**Supplied passage:**
# Check Engine light code P0421



## Mawman82 (Sep 10, 2009)

My Check engine light came on and said Emissions Workshop, and when i went to get the code it came up with "Warm Up Catalyst Efficiency Below Threshold (Bank 1)". Any ideas on what it might be? I am thinking that it is just an oxygen sensor, but i want to make sure its not the entire cat thats the problem..


----------



## tryin2vw (Dec 30, 2006)

*Re: Check Engine light code P0421 (Mawman82)*

Also check your Purge valve (black round thing on the air cleaner) for proper operation. If it is stuck open, a large slug of gas vapors will hit the cat at start-up, another cause of the code you list. 
The cat and O2 sensor operate ok when the car is warmed up, since there is no code.


----------



## dumped_gti (Dec 16, 2003)

*Re: Check Engine light code P0421 (tryin2vw)*

NO NO NO! not an evap purge valve.. You would for sure have an "evap incorrect flow detected" fault if it were stuck.
You need a new catalytic converter (passenger side). you should also replace the front and rear oxygen sensor at the same time. And don't put on a cheap cat. get a quality OEM part. I have seen this 100 + times http://****************.com/smile/emthup.gif 


_Modified by dumped_gti at 8:31 AM 9-13-2009_


----------



## tryin2vw (Dec 30, 2006)

*Re: Check Engine light code P0421 (Mawman82)*

Check the cheap stuff before going to the cat. Check your O2 sensors using a VAGCOM, check the Purge valve. The cat will cost you way more than these, so check them first. Note that I did not say replace, but verify they are OK.
Doug


----------

**Entries provided:**
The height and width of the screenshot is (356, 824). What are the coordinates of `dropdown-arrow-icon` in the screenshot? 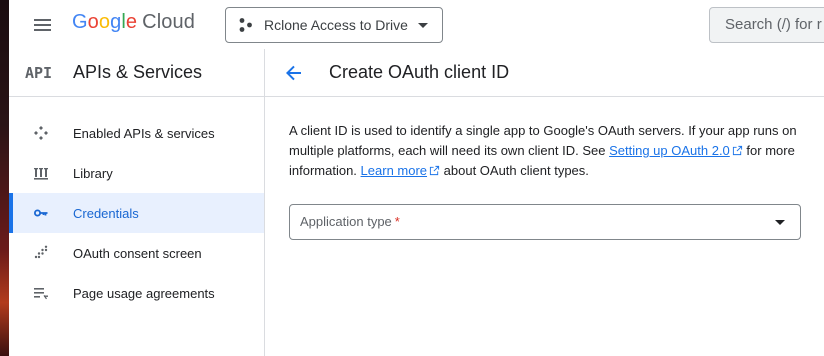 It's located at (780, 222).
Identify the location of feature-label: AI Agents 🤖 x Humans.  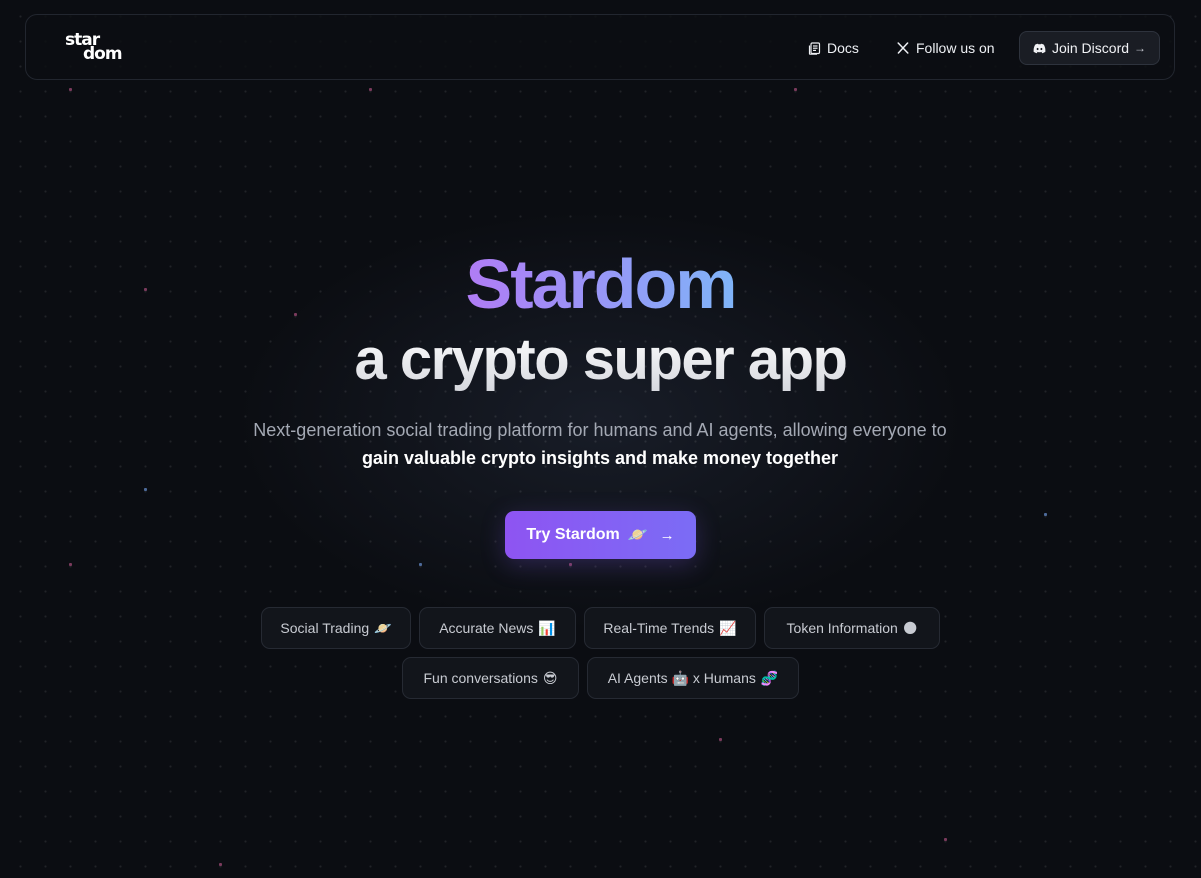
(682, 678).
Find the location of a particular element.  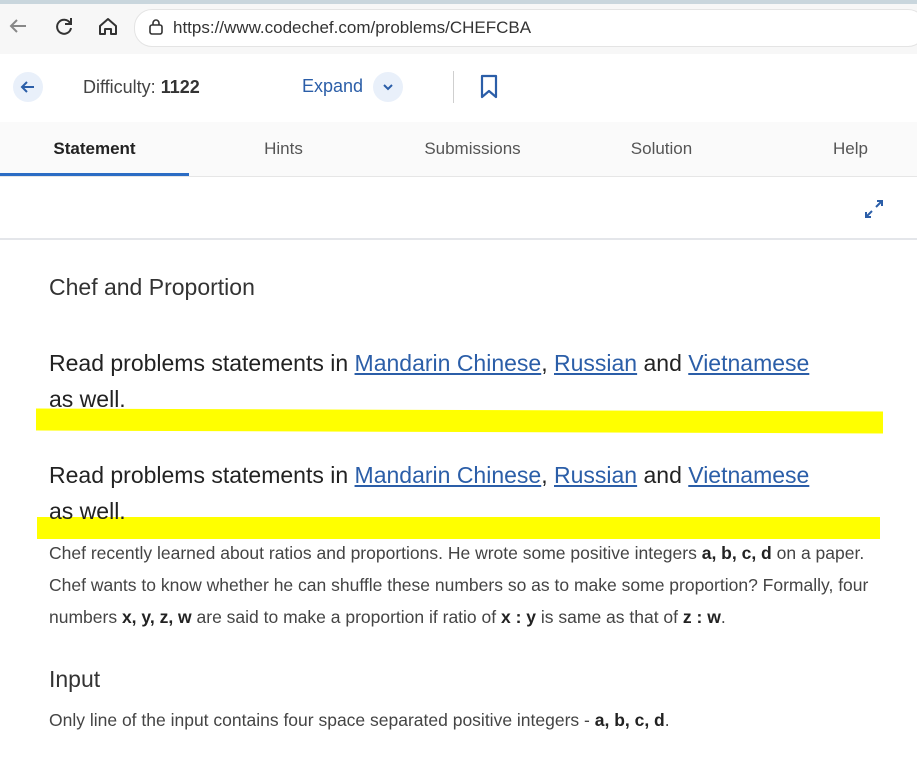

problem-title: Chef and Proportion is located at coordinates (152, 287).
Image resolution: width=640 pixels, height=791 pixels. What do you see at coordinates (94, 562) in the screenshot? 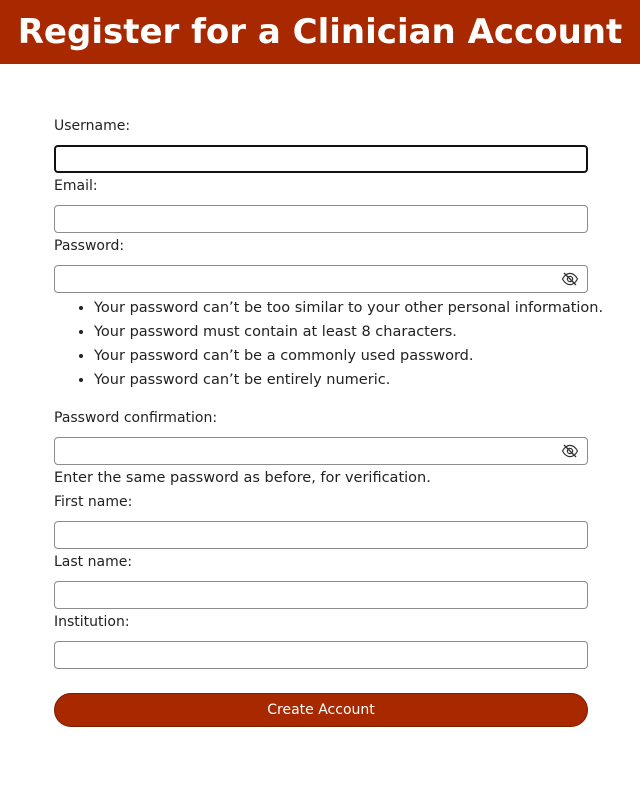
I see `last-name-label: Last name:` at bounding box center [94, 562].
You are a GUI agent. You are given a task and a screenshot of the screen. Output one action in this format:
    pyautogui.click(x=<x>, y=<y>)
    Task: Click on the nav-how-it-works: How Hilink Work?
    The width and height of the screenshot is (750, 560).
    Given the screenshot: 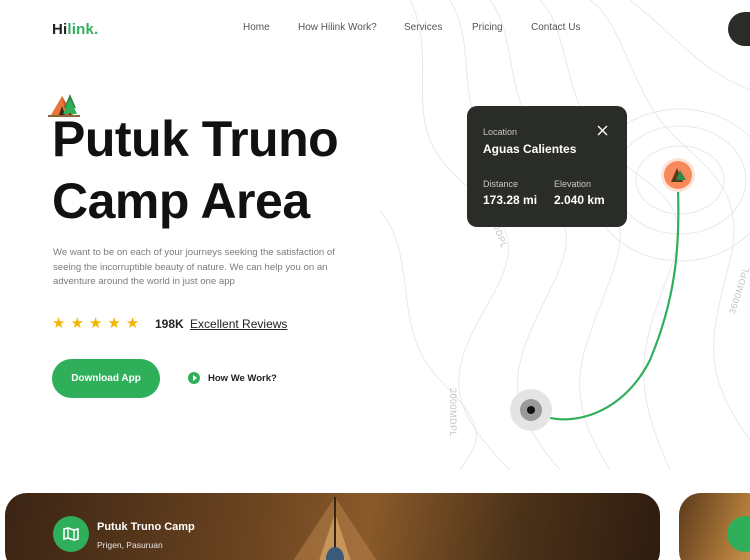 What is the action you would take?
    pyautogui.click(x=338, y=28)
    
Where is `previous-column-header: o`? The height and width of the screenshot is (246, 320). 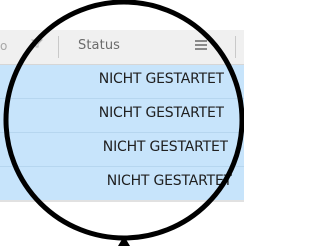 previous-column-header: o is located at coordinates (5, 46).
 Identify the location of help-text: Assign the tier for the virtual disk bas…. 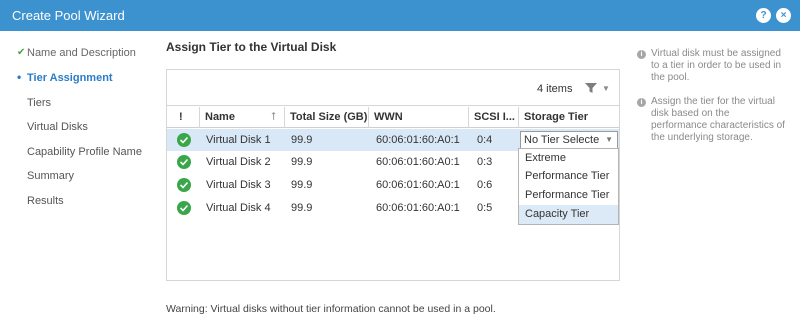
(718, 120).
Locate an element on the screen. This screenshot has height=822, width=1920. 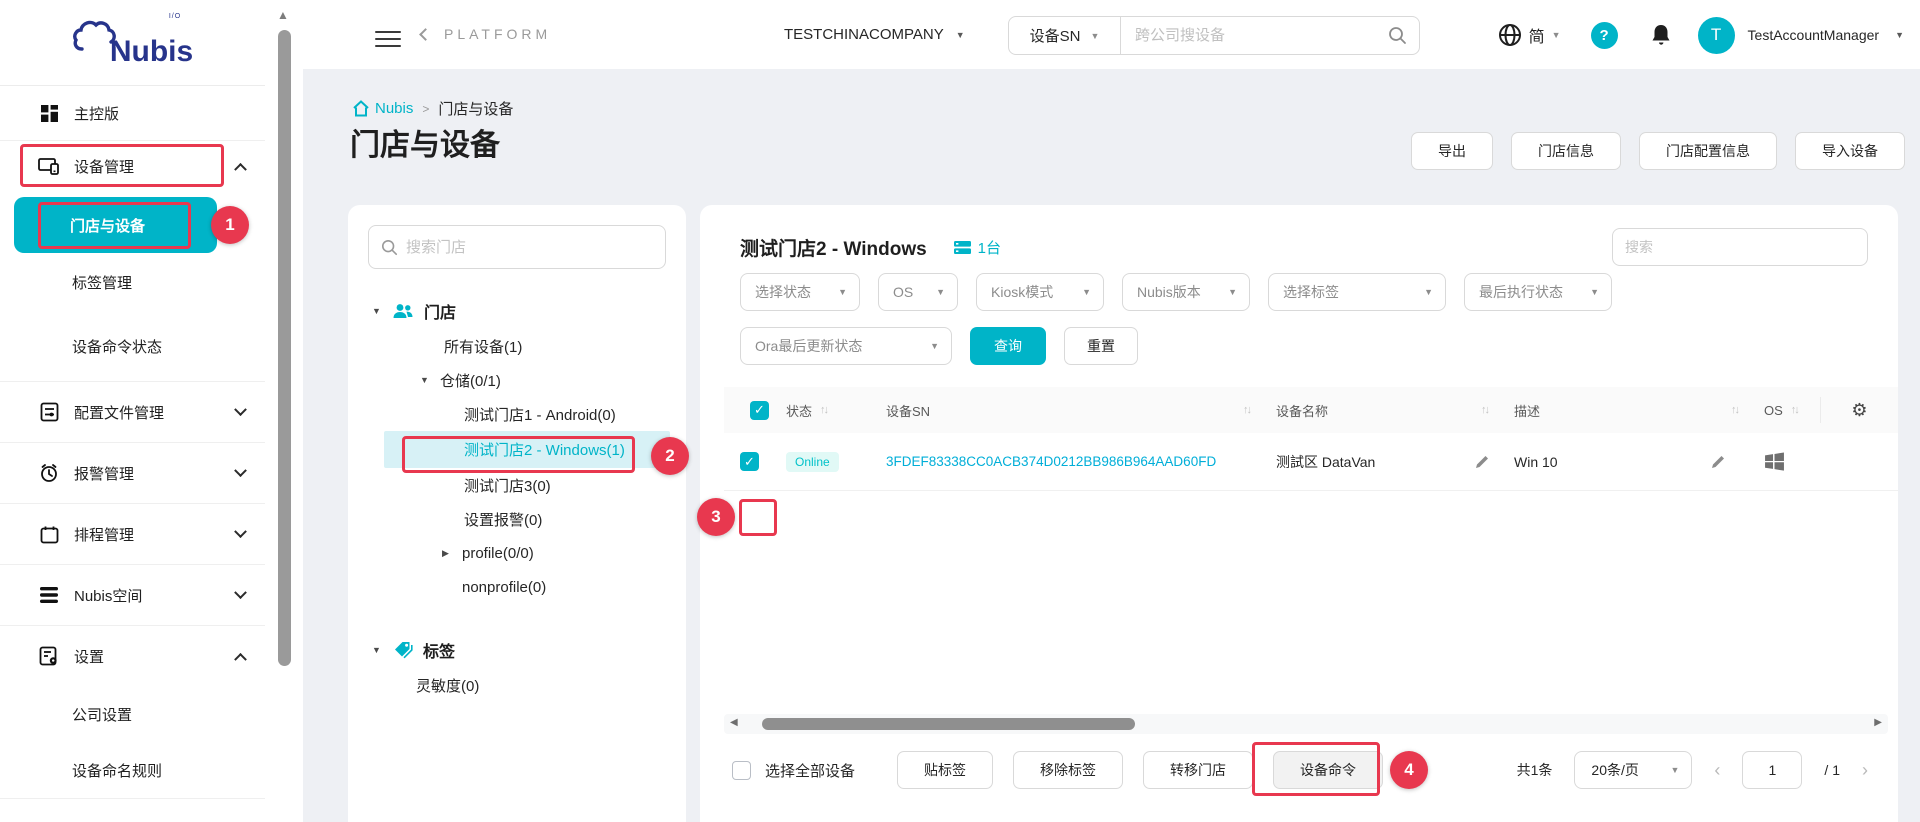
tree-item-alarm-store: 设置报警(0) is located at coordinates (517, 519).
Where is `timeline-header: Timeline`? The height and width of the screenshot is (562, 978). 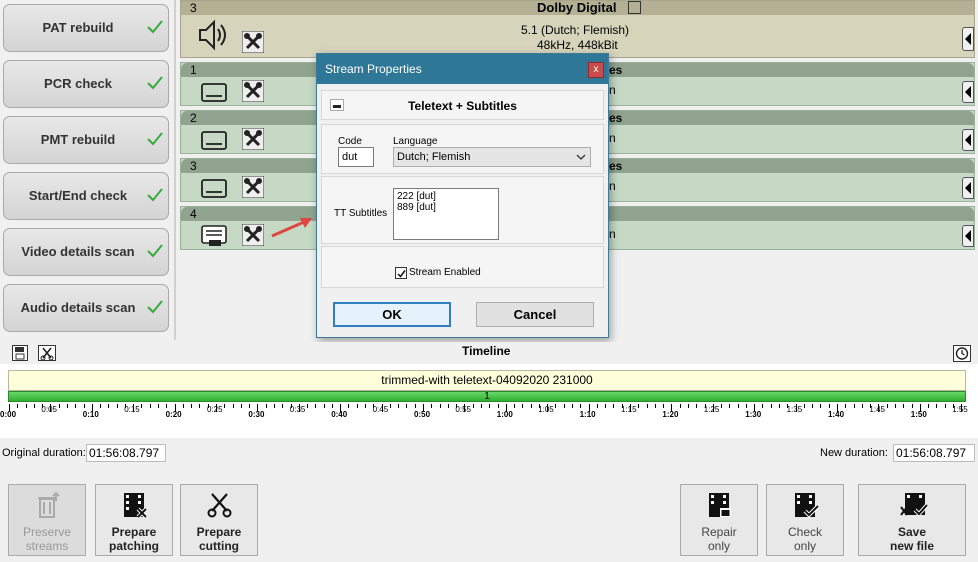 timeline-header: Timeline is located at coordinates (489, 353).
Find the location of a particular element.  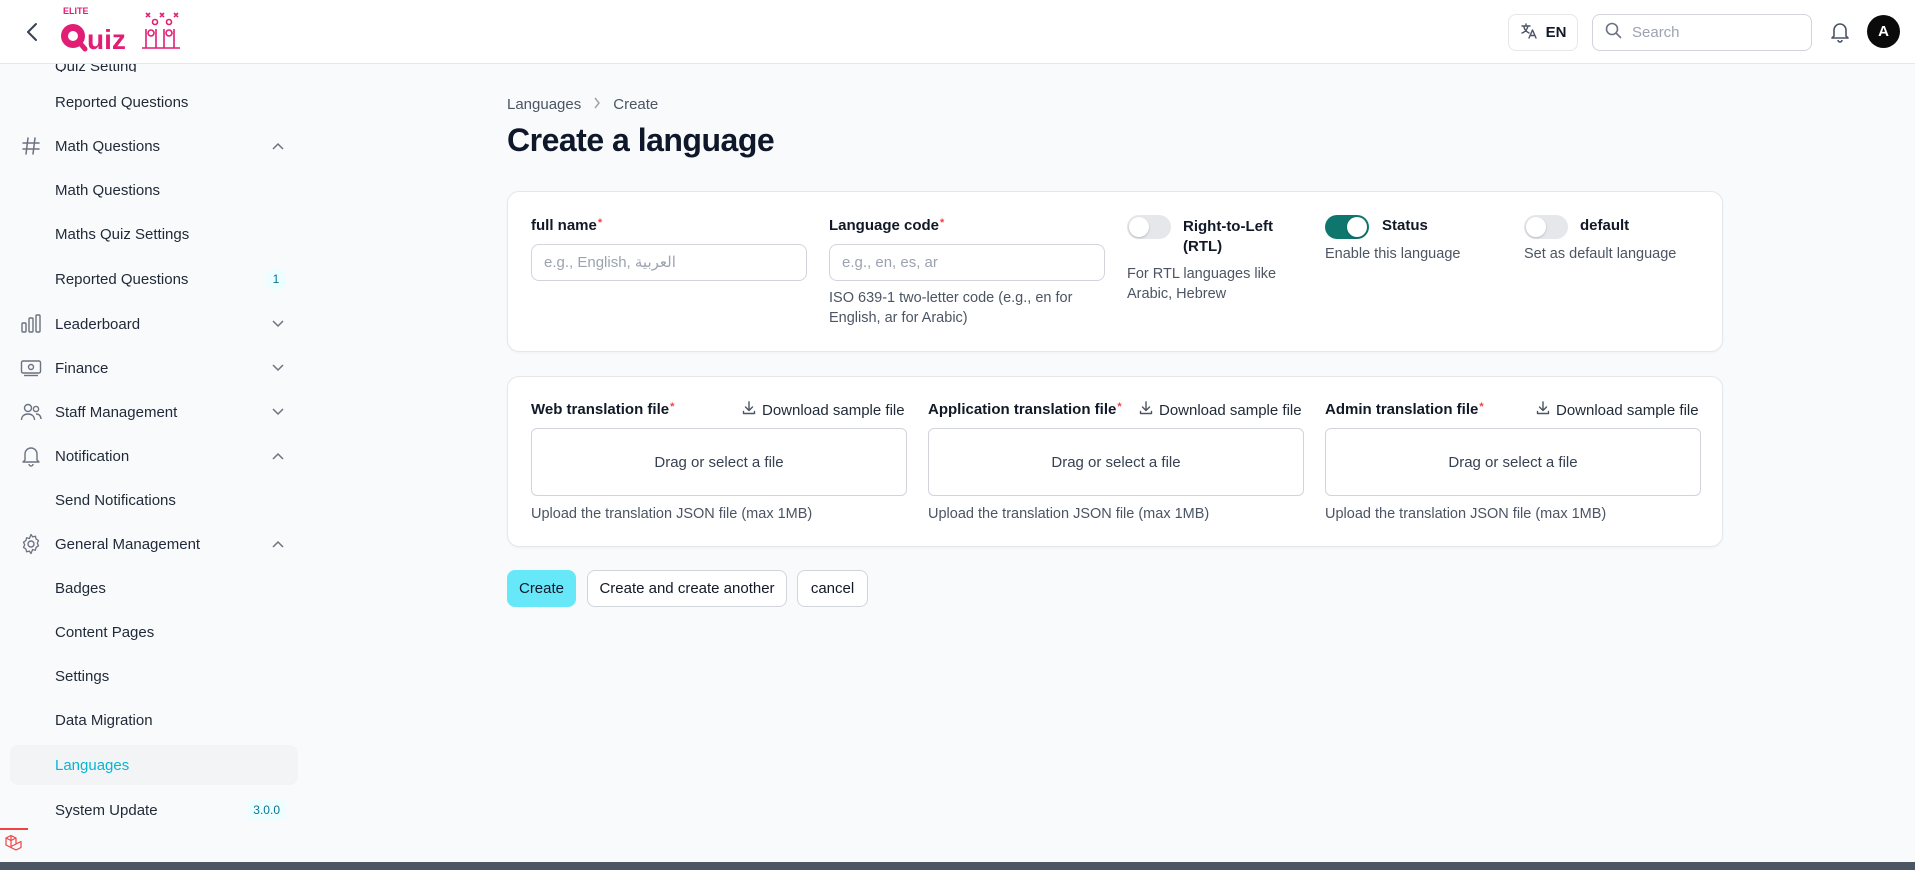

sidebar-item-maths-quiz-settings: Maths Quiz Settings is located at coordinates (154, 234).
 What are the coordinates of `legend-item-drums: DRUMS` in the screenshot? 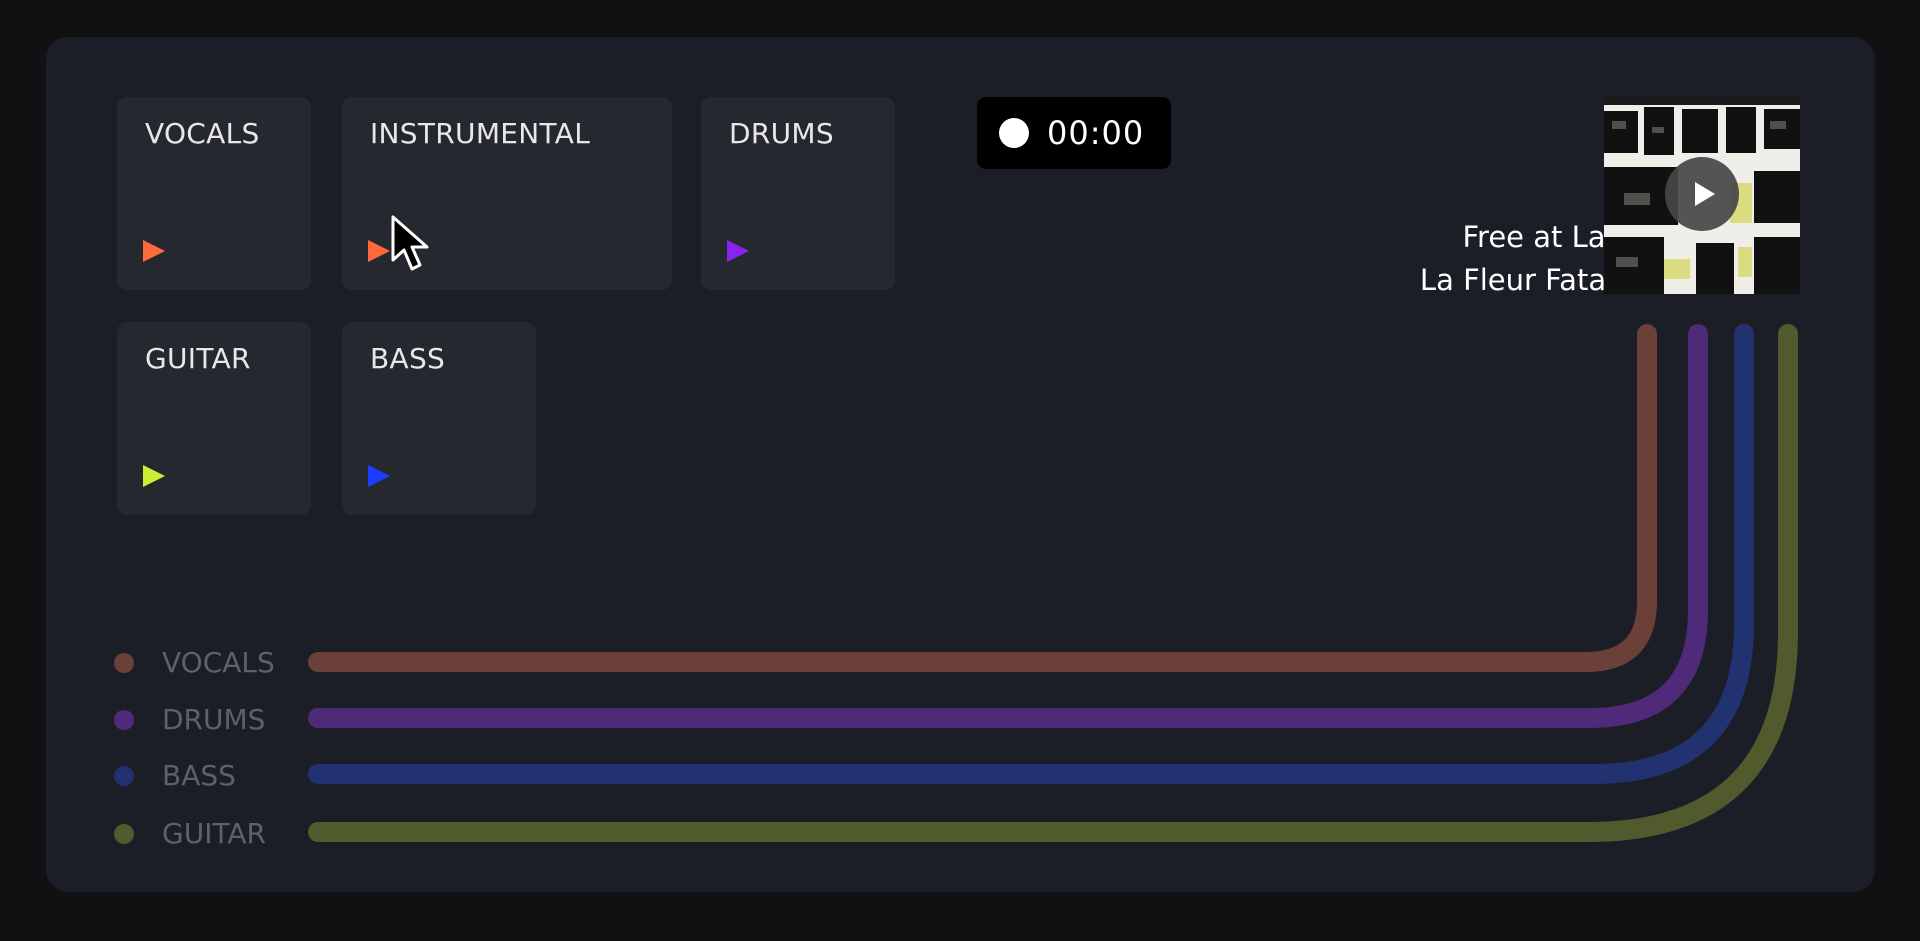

**Task:**
Retype the P0421 thread word for word, beginning at the words "## dumped_gti (Dec" and stopping after "it were stuck.". The lines are separate material, unrelated to the P0421 thread.

**Answer:**
## dumped_gti (Dec 16, 2003)

*Re: Check Engine light code P0421 (tryin2vw)*

NO NO NO! not an evap purge valve.. You would for sure have an "evap incorrect flow detected" fault if it were stuck.